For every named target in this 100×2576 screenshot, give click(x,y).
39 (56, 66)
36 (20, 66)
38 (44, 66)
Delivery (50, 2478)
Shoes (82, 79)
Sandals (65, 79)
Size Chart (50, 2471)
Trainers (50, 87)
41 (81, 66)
★ ★ ★
**WORK TO BE COMPLETED:**
Reproduce the entries above in full, so that each one reads exactly as before.

**SOLUTION TO THE EXERCISE:**
For every named target in this 100×2576 screenshot, give click(x,y).
39 (56, 66)
36 (20, 66)
38 (44, 66)
Delivery (50, 2478)
Shoes (82, 79)
Sandals (65, 79)
Size Chart (50, 2471)
Trainers (50, 87)
41 (81, 66)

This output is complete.